## Data listing:
[Start of section]

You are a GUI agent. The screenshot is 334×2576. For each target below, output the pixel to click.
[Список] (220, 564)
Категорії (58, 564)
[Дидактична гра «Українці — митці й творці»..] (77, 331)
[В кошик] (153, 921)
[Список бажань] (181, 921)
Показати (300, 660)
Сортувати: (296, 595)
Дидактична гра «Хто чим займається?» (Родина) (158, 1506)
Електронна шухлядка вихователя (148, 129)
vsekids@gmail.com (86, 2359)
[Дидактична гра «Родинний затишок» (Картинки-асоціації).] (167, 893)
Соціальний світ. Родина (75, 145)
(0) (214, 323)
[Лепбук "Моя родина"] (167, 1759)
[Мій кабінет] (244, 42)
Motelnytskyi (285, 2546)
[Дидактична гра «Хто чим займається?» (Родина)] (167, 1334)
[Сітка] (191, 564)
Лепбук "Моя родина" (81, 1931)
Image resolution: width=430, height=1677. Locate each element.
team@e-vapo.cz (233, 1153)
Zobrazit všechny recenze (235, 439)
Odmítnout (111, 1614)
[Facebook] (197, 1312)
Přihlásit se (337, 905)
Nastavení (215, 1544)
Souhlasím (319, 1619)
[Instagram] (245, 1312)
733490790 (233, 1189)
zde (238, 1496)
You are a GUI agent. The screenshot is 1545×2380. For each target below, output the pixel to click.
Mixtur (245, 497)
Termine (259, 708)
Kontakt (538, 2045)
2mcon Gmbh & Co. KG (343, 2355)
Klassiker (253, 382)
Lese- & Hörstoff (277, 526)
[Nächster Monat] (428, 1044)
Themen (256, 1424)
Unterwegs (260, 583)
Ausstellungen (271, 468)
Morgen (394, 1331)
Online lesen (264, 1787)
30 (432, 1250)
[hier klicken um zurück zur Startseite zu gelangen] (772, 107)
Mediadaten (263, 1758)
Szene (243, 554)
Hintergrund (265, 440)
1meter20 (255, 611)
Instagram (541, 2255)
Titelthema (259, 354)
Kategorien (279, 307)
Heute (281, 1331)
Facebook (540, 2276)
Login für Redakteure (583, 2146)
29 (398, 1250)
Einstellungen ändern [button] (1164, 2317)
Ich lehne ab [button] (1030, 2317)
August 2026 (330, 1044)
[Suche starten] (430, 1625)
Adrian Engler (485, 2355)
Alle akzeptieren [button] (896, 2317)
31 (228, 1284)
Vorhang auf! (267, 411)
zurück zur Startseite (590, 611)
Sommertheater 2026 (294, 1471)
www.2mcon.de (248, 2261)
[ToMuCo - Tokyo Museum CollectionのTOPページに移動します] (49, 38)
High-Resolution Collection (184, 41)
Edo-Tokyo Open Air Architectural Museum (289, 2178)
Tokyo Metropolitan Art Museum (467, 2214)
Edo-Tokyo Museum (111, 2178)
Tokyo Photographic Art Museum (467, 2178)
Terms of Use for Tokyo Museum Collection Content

[End of section]

## Description of the task:
Taking the material above, extract exactly and only the lines from the line with "vsekids@gmail.com (86, 2359)" to the line with "team@e-vapo.cz (233, 1153)", inclusive of both.

## Exercise answer:
vsekids@gmail.com (86, 2359)
[Дидактична гра «Родинний затишок» (Картинки-асоціації).] (167, 893)
Соціальний світ. Родина (75, 145)
(0) (214, 323)
[Лепбук "Моя родина"] (167, 1759)
[Мій кабінет] (244, 42)
Motelnytskyi (285, 2546)
[Дидактична гра «Хто чим займається?» (Родина)] (167, 1334)
[Сітка] (191, 564)
Лепбук "Моя родина" (81, 1931)
Image resolution: width=430, height=1677. Locate each element.
team@e-vapo.cz (233, 1153)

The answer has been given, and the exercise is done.